Un Alma Perruna

Capítulo 1: Cuatro Latidos

El callejón era oscuro, pero cálido. Bajo una manta vieja, entre cartones húmedos y bolsas rotas, cuatro cuerpecitos se apretaban contra el cuerpo de su madre. Uno era gris, otro blanco con manchas negras, el tercero marrón, y la más pequeña, de pelaje dorado, apenas se distinguía entre los demás. No veían. No oían del todo. Solo sentían: el calor, el latido y el olor de su madre.

Durante días, todo fue eso: calor y leche. La madre salía solo lo justo, cuando el hambre la obligaba. Siempre volvía. Lamía a cada uno con cuidado, los acomodaba con el hocico, los vigilaba mientras dormían. A veces se quedaba despierta toda la noche, con las orejas atentas a cualquier ruido.

Las semanas fueron pasando y los ojos de los cachorros se abrieron. Sus pequeñas patas ya podían sostener sus cuerpos y los juegos comenzaron: torpes, suaves, entre mordiscos y caídas. La dorada era la más pequeña, pero también la más inquieta. Se enredaba con sus hermanos, perseguía sombras, mordía hojas secas como si fueran presas.

La madre los observaba con una mezcla de cansancio y ternura. Ya no tenía tanta leche y tampoco dormía tanto. Pero seguía allí, cuidando de ellos.

Hasta que un día, no volvió.

Había salido temprano, como siempre. La dorada la vio alejarse entre los bultos del mercado, con el andar lento de quien ha vivido demasiado. Esperaron. El sol subió. El hambre llegó. La madre no regresó.

Los hermanos lloraban, la dorada no. Se quedó mirando la entrada del callejón, con las orejas bajas y el cuerpo tenso. Algo no estaba bien.

Al anochecer, salió. Caminó con torpeza, guiada por el olor que conocía mejor que ningún otro. La encontró en la calle, junto a un contenedor. Estaba acostada de lado, los ojos cerrados y el cuerpo inmóvil.

La pequeña no entendía, entonces se acurrucó contra ella, como siempre. Le llevó un trozo de pan duro que había encontrado, lamió su hocico esperando una reacción... Pero nada ocurrió.

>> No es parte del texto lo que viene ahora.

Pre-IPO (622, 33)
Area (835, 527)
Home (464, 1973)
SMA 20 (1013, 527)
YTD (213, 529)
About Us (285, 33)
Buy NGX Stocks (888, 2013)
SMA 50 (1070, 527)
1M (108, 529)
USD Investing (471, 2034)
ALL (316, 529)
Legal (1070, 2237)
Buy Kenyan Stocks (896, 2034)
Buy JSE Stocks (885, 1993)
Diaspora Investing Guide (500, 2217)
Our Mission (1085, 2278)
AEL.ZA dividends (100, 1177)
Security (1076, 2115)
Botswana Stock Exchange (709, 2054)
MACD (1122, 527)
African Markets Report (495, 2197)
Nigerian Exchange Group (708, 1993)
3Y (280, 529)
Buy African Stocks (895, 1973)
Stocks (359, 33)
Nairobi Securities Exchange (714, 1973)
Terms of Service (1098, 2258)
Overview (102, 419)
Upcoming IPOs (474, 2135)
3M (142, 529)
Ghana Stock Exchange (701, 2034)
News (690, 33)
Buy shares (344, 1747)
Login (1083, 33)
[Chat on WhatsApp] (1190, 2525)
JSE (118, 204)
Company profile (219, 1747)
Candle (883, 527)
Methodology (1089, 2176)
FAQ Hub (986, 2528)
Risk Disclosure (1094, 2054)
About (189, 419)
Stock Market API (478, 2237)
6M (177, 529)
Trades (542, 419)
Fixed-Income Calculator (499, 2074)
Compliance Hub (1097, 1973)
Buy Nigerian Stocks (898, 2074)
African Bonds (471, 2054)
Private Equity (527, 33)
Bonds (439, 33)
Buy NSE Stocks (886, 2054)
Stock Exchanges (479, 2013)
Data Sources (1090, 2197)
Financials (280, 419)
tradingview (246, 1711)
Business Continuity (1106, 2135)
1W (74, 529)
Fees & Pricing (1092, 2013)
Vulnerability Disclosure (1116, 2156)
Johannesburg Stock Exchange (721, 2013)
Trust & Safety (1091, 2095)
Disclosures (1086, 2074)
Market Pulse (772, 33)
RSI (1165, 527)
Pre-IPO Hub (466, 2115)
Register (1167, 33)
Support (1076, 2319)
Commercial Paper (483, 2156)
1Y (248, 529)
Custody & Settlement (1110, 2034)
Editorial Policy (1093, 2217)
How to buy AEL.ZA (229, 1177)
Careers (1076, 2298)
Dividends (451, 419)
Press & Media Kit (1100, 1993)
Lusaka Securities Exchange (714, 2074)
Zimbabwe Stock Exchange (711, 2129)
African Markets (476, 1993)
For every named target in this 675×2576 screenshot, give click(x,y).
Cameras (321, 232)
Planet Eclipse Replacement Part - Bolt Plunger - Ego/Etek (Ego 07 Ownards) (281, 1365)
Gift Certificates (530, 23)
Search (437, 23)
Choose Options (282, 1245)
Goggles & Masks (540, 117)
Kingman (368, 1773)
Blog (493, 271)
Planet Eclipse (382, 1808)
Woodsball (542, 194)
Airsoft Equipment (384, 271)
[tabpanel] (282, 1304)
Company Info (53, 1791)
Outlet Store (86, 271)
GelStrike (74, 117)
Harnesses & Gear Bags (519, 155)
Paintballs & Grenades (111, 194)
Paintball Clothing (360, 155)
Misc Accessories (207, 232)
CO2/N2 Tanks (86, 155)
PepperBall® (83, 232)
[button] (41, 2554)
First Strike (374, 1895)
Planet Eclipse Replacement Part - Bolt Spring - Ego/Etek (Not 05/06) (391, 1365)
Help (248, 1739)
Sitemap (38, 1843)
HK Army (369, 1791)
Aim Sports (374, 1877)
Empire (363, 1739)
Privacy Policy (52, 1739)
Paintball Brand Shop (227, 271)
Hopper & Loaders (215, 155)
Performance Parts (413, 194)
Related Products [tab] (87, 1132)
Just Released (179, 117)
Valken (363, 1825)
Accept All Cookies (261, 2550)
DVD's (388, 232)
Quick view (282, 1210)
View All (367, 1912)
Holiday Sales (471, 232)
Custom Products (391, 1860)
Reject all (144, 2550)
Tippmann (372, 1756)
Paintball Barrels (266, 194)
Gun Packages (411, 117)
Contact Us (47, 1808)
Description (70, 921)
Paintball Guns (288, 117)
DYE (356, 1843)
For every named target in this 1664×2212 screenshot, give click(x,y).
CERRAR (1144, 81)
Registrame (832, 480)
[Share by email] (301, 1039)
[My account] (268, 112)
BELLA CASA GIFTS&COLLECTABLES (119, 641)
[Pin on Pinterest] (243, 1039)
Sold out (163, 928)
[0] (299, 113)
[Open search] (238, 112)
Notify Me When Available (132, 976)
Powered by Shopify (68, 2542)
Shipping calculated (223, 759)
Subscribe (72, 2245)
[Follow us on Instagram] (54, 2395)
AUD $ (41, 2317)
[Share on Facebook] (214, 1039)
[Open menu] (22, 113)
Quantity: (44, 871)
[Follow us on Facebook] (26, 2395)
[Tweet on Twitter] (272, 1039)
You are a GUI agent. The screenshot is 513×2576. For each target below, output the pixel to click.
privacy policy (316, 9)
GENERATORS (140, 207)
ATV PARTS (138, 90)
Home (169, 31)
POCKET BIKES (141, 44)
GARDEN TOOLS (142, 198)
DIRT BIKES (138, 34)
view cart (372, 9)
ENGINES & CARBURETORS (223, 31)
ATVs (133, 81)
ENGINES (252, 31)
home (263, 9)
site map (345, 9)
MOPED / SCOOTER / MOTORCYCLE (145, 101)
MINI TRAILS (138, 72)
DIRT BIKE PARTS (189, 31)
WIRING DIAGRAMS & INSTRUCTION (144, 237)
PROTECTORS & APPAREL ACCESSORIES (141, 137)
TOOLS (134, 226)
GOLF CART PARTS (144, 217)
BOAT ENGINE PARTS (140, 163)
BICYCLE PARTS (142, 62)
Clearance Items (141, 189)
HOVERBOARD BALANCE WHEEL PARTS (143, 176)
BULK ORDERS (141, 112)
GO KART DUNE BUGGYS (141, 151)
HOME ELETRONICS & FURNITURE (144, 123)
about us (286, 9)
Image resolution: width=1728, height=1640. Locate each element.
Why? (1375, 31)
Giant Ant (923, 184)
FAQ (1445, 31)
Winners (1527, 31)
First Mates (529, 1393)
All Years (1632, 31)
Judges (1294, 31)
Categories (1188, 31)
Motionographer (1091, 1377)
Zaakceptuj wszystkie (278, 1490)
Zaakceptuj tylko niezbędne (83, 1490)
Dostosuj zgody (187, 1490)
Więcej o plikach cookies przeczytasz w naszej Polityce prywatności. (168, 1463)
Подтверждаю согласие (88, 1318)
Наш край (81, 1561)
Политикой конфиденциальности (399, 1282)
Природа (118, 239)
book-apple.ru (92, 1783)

Pasaron las horas. La noche cayó con su aire frío, pero la pequeña no se movió. Se quedó allí, temblando, con la cabeza apoyada en el costado inmóvil de su madre. A veces, levantaba la mirada, esperando ver los ojos abrirse, la cola moverse, el suspiro de regreso. Pero no pasaba nada, solo el viento y el silencio.

Al amanecer, volvió al callejón. Sus hermanos estaban débiles. Uno ya no respiraba. Otro apenas se movía. La dorada se acurrucó junto a él, compartiendo el calor que aún le quedaba y le lamió las orejas, como había visto hacer a su madre. Pero no tenía leche ni fuerzas, solo tenía su cuerpo y su instinto.

Durante los días siguientes, iba y venía. Robaba sobras de los puestos, husmeaba entre bolsas, esquivaba pies y escobas. A veces encontraba algo: una cáscara, un trozo de pan, un hueso seco. Lo llevaba al callejón, lo dejaba junto a sus hermanos, aunque ya no comían, ya no abrían sus pequeños ojos.

Los empujaba con el hocico, como si pudiera despertarlos. A veces se quedaba quieta, observándolos, esperando que alguno se moviera. Pero el silencio era cada vez más largo. El rincón que antes estaba lleno de respiraciones y chillidos suaves ahora parecía detenido, como si el tiempo se hubiera quedado dormido con ellos.

Una tarde, al regresar con un pedazo de tortilla sucia entre los dientes, encontró al último de sus hermanos acostado de lado, con las patas estiradas. No se levantó cuando ella llegó. No gimió. No abrió los ojos.

La dorada se acercó despacio. Lo olfateó. Le lamió la frente. Luego se tumbó a su lado, como había hecho tantas veces antes, y cerró los ojos. No durmió, solo escuchó.

El viento que arrastraba papeles. El zumbido de una mosca. El crujido de una bolsa que se movía con la brisa. Y nada más.

Esa noche no volvió a salir. Se quedó en el callejón, sola, con los cuerpos de sus hermanos y el olor de su madre aún pegado al pelaje. No tenía hambre. No tenía frío. Solo un hueco extraño en el pecho, algo que no sabía cómo nombrar, pero que dolía.

Al día siguiente, cuando el sol asomó entre los techos, la dorada se levantó. Caminó hasta la entrada del callejón y miró hacia la calle. El mundo seguía allí: ruidoso, indiferente, lleno de pasos que no se detenían.

Ella dio un paso fuera, y luego otro.

No sabía qué buscaba. Pero algo dentro de ella, pequeño y terco, seguía empujándola hacia adelante.